I wanted ice cream earlier, so I went to the DQ. It was still bright outside, with the sun peering through the orange and red leaves. The fall is so beautiful here, where the trees grow over the road so everywhere you drive you're going through nature's tunnel. My high school creative writing teacher from Utah told us once that the most beautiful part of moving to the Northeast from the West was that out in Utah and California (she also lived in California for a while) the trees didn't grow over the road, but here they do, and it's spectacular.

There were a few people at the DQ, all bundled up because it is starting to get cooler. There was a woman, by herself, a man, by himself, and a group of four, two older women and two older men. One man had a cane, but walked very poorly even with the cane. The other three weren't much better off, but they were a bit more sprightly.

I was waiting for my small reese's cup blizzard when, behind me, the man with the cane fell on his stomach, cane sprawled out in front of him, practically kissing the ground.

I kept repeating oh no oh no oh no, and gave him my arm to lean on while another person gave him theirs on his other side. He got up, but he had such difficulty regaining his footing. It took three people to bring him to a table to look after him.

I know what it's like to constantly worry about falling, not personally but because my mother had polio when she was younger, and as a result she walks with a limp. I remember once we had tickets to see The Lion King on Broadway, and we got up early to get in the car and drive to New Haven to catch the train. Only we never made it to the show, because my mom fell down the steps in front of our house and ruined her knee, now it pops in and out so when it pops out she has to stop, sometimes for hours. I was ten, I think, when that happened, while my mom lay in the driveway in pain and I frantically called all of my aunts and friends nearby, panicked about what to do. I take good care of my mother, because she doesn't have anyone but me. I support her when she walks, I help her up and down stairs, I glare at the kids who stare at her limp, whose parents haven't taught them to respect other people.
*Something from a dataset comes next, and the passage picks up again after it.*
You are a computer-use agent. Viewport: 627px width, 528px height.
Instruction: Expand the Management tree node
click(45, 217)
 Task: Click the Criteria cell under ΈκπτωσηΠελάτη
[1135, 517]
When that man fell today, all I saw was my mother, who wants so desperately to be normal, to walk and run and dance. But she never had the opportunity to do those things. She doesn't know what it's like to feel the wind in her hair when she's running down a tree lined street, or to hear the whip of her lacrosse ball sailing into the net, or the velvety feel of the pink ballerina shoes she longs for every day of her life.
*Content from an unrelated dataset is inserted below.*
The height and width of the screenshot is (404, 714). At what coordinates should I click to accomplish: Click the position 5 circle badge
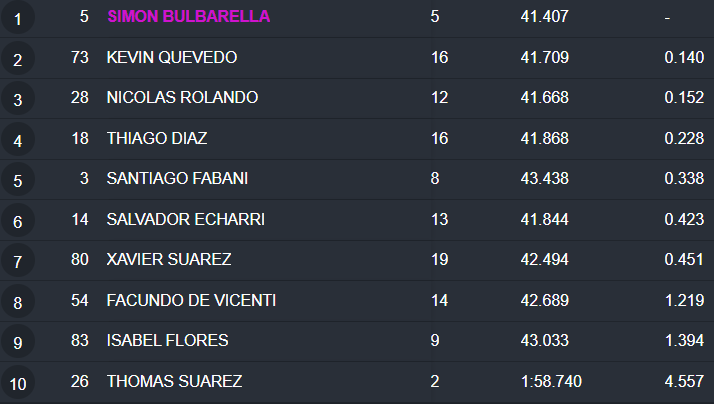tap(17, 181)
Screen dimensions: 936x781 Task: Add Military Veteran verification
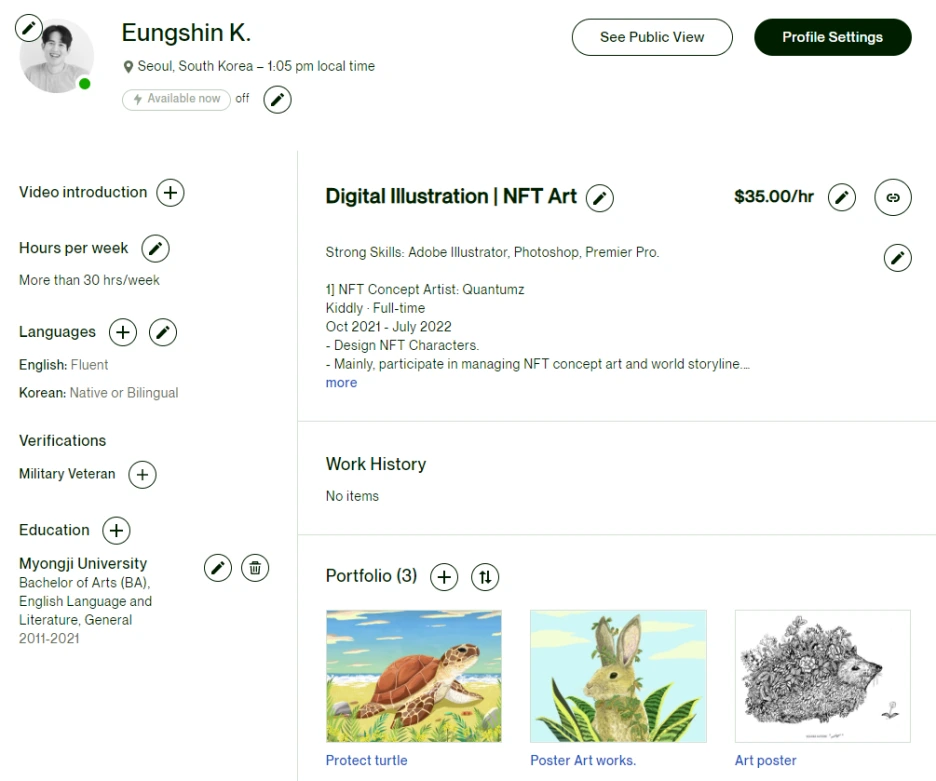[x=142, y=475]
I don't want her to be the person with the cane who falls. I don't want her to grow old. I don't want to grow old. I want to stay young, to live on the lacrosse field, to thrive off of the sound pouring from my violin, to live for a life of dawns and grass and leaf piles.

I want everything to freeze where it is, to take the great moments and hold them forever. I want the man with the cane to be okay. I want every person with the cane to be okay.

To see a world in a grain of sand
And a heaven in a wild flower,
Hold infinity in the palm of your hand
And eternity in an hour.
- William Blake, Auguries of Innocence

2 comments:

Landlady of Fat said...

That's beautiful.

I wish that for him, your mom and you.

Though -- try not to wish your life away... every day brings newer and deeper moments. :)

Anonymous said...

Rachel, this is a beautiful entry. It truly shows how much love you have for everyone you come across. You really do take such great care of your mom, and she is so lucky to have you.